Passage provided »
════════
Exercise of Options. Options may be exercised by giving written notice
to the Corporation at its principal office address. Such notice must identify
the Option being exercised and specify the number of shares as to which such
Option is being exercised, accompanied by full payment of the purchase price
therefor either (a) in United States dollars in cash or by check, or (b) at the
discretion of the Board of Directors, through delivery of shares of Common Stock
having a fair market value equal as of the date of the exercise to the cash
exercise price of the Option, or (c) at the discretion of the Board of
Directors, by delivery of the grantee's personal recourse note bearing interest
payable not less than annually at no less than 100% of the lowest applicable
Federal rate, as defined in Section 1274(d) of the Code, or (d) at the
discretion of the Board of Directors and consistent with applicable law, through
the delivery of an assignment to the Corporation of a sufficient amount of the
proceeds from the sale of the Common Stock acquired upon the exercise of the
Option and authorization to the broker or selling agent to pay that amount to
the Corporation, which sale must be at the grantee's direction at the time of
exercise; or (e) at the discretion of the Board of Directors, by any combination
of (a), (b), (c) and (d) above. The holder of an Option will not have the rights
of a shareholder with respect to the shares covered by his Option until the date
of issuance of a stock certificate to him for such shares. Except as expressly
provided in the 1996 Plan with respect to changes in capitalization and stock
dividends, no adjustment will be made for dividends or similar rights for which
the record date is before the date such stock certificate is issued.
════════
Data shown »
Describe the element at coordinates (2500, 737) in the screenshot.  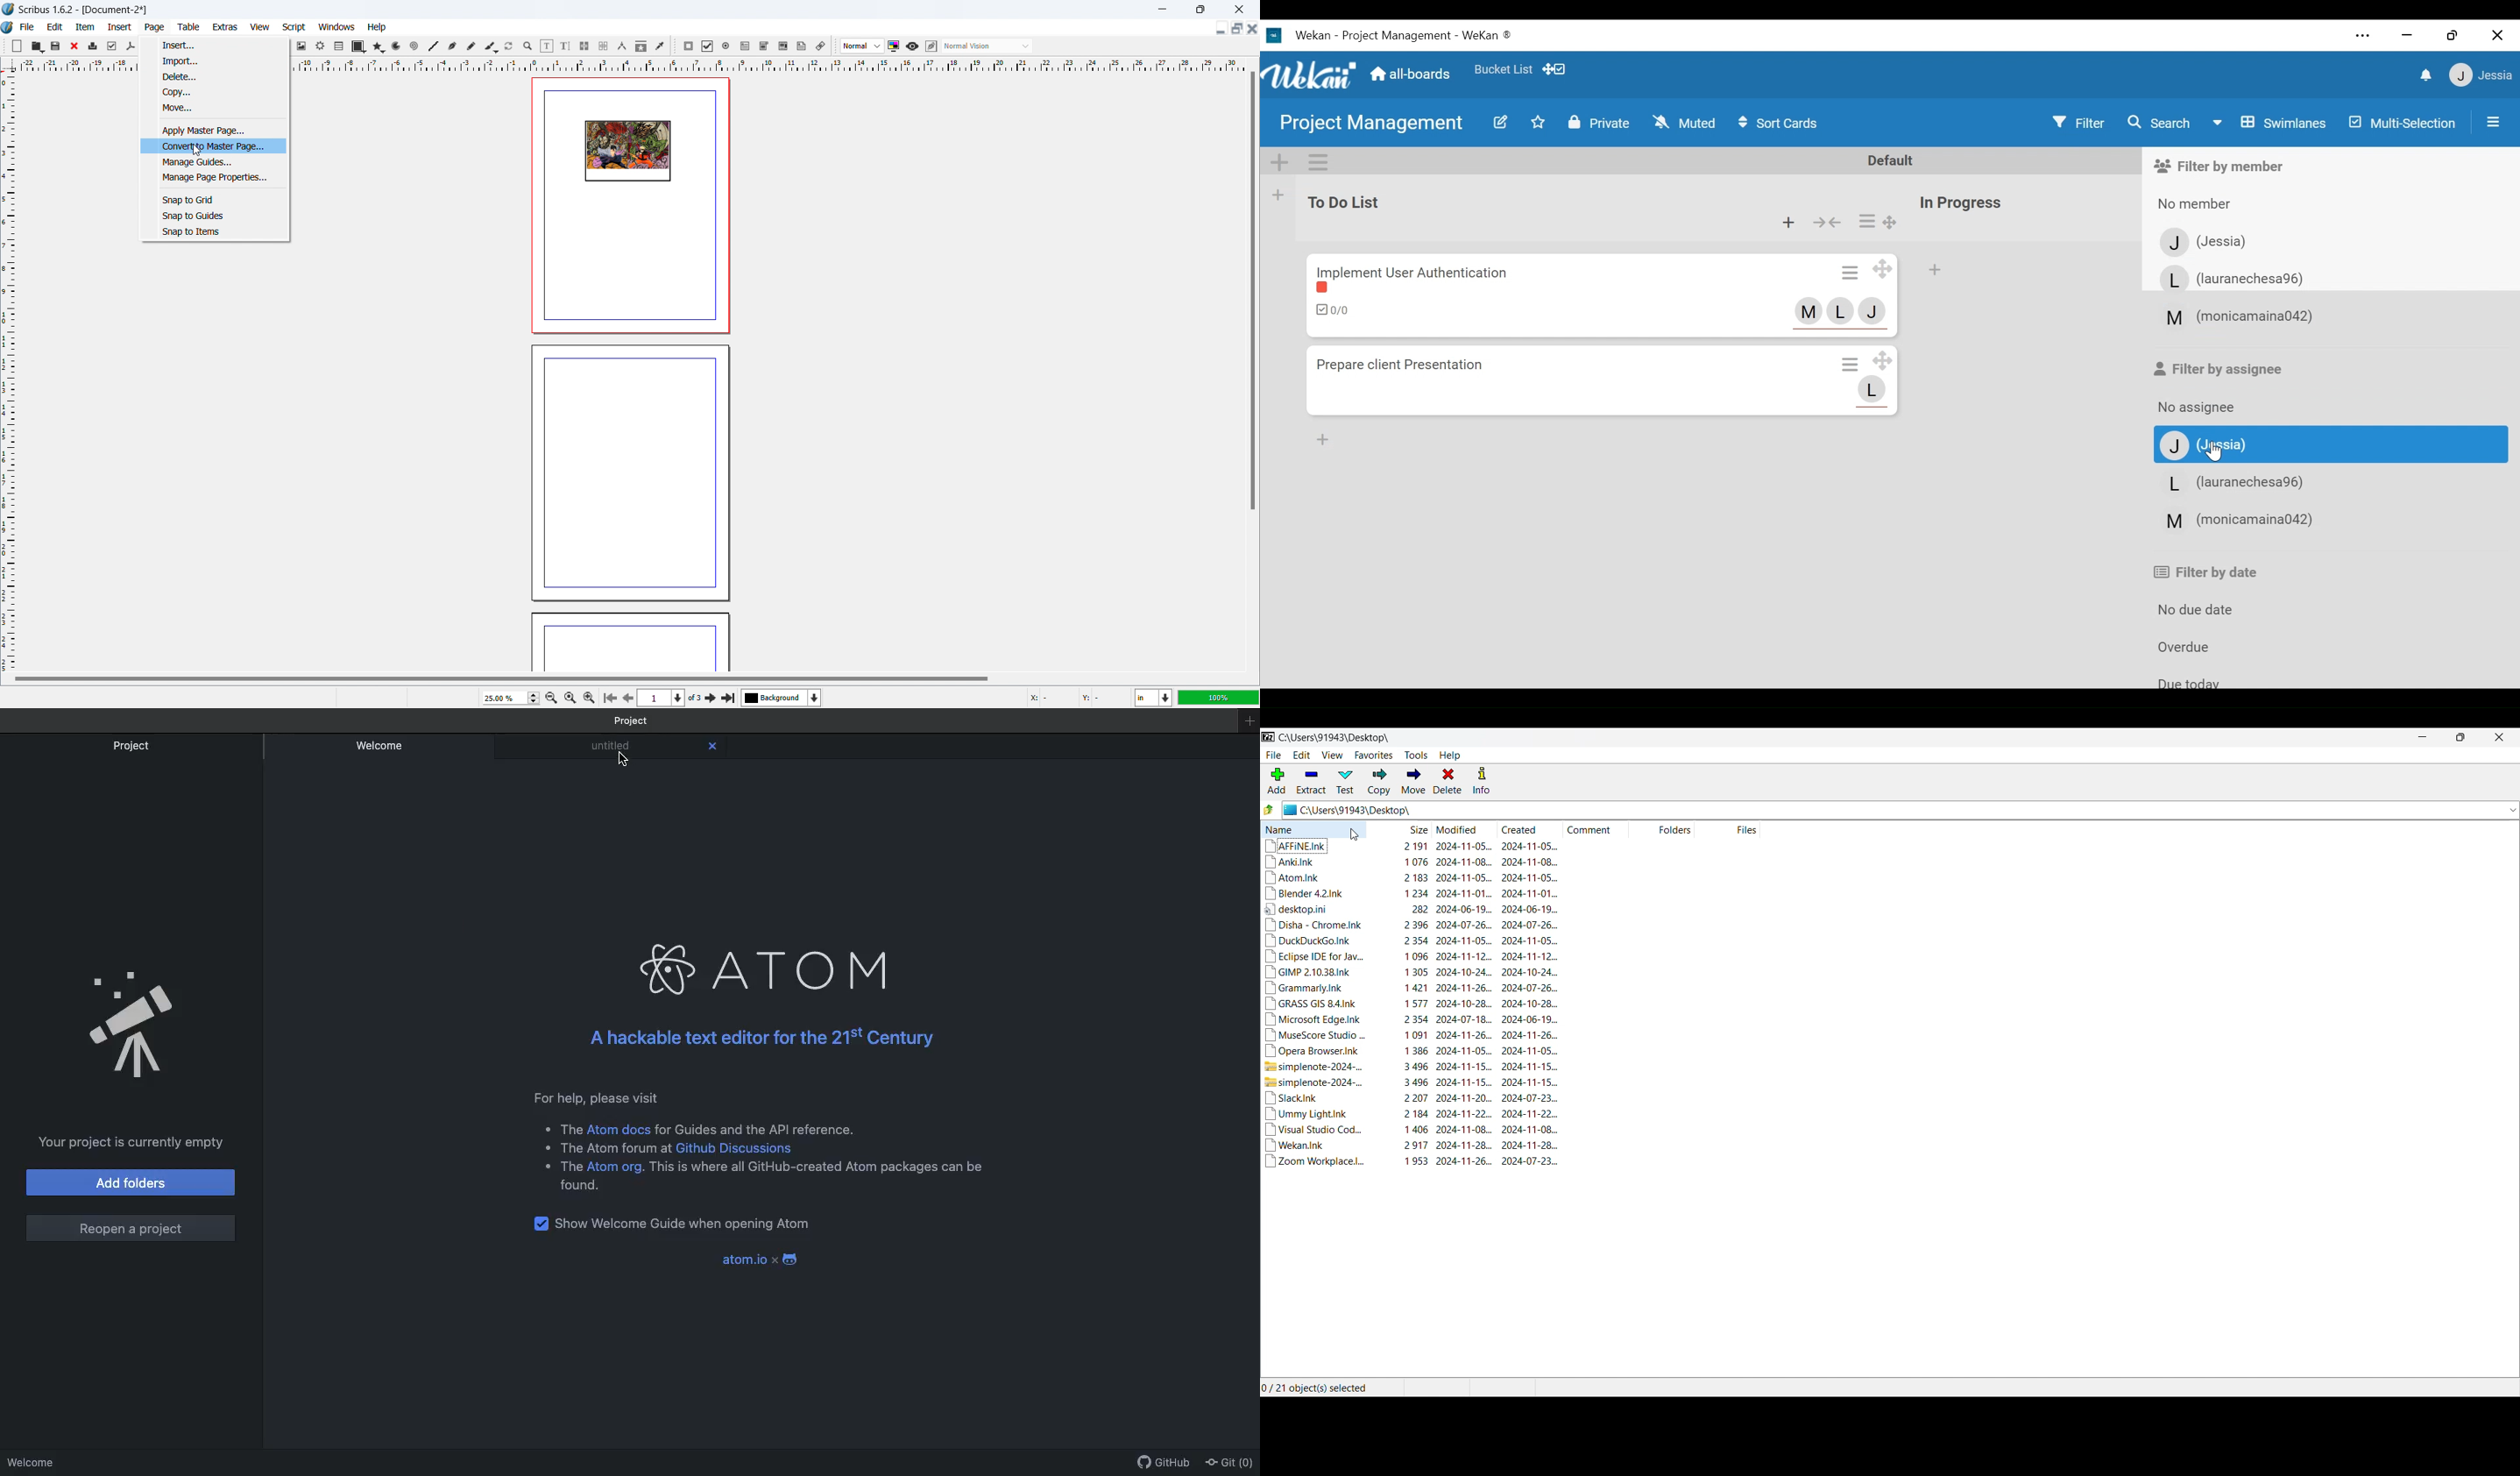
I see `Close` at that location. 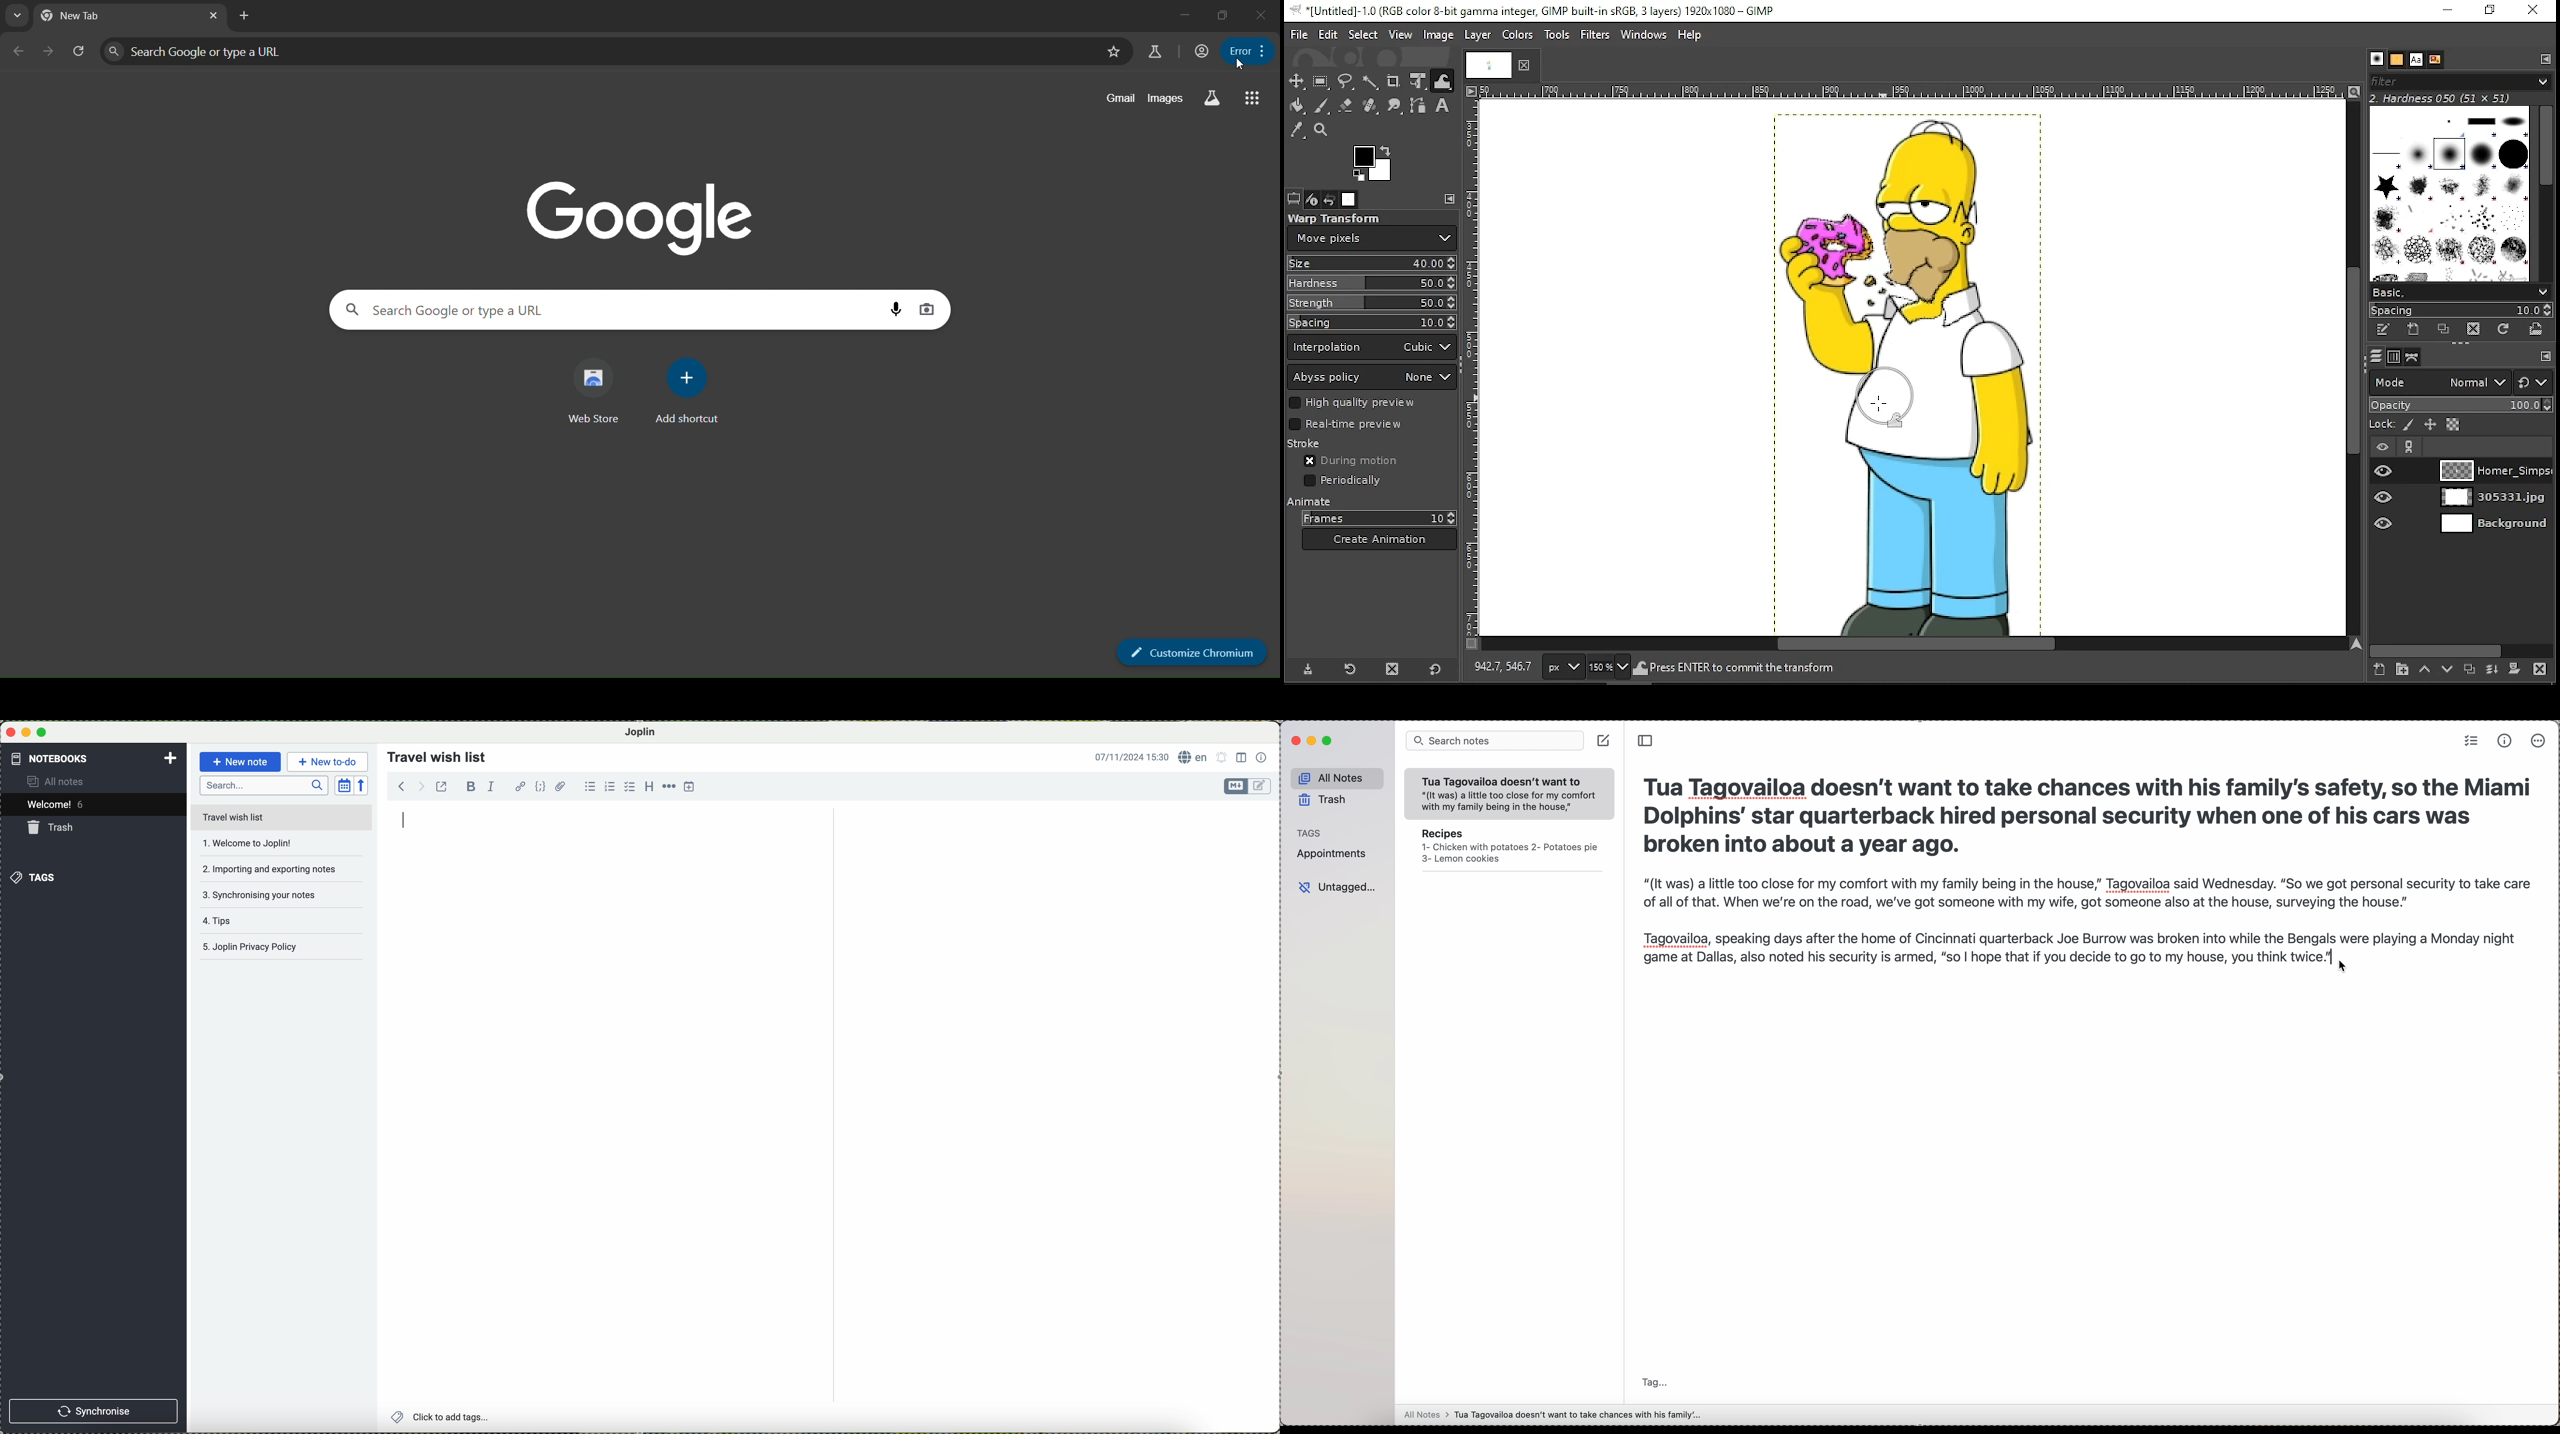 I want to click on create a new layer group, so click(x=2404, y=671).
════════
Exercises to complete »
1 – Condense the paragraph of the option provision that begins "Exercise of Options. Options may be exercised" into a short bulleted list that keeps its main facts.
2 – According to the option provision, on what date does an option holder gain the rights of a shareholder for the covered shares?

Written answers »
1 –
- An option is exercised by written notice to the Corporation at its principal office address.
- The notice must identify the option and state the number of shares. Full payment of the purchase price must come with it.
- Payment may be made in U.S. dollars in cash or by check.
- At the Board of Directors' discretion, payment may also be made by any of these:
  - Common Stock whose fair market value on the exercise date equals the cash exercise price.
  - The grantee's personal recourse note, with interest payable at least annually at no less than 100% of the lowest applicable Federal rate under Section 1274(d) of the Code.
  - If consistent with applicable law, an assignment to the Corporation of enough proceeds from selling the acquired Common Stock, with authorization for the broker or selling agent to pay that amount. The sale must be at the grantee's direction at the time of exercise.
  - Any combination of these methods.
- The holder has no shareholder rights in the covered shares until a stock certificate for them is issued.
- Except as the 1996 Plan provides for changes in capitalization and stock dividends, no adjustment is made for dividends or similar rights with a record date before the certificate is issued.

2 – On the date a stock certificate for those shares is issued to the holder.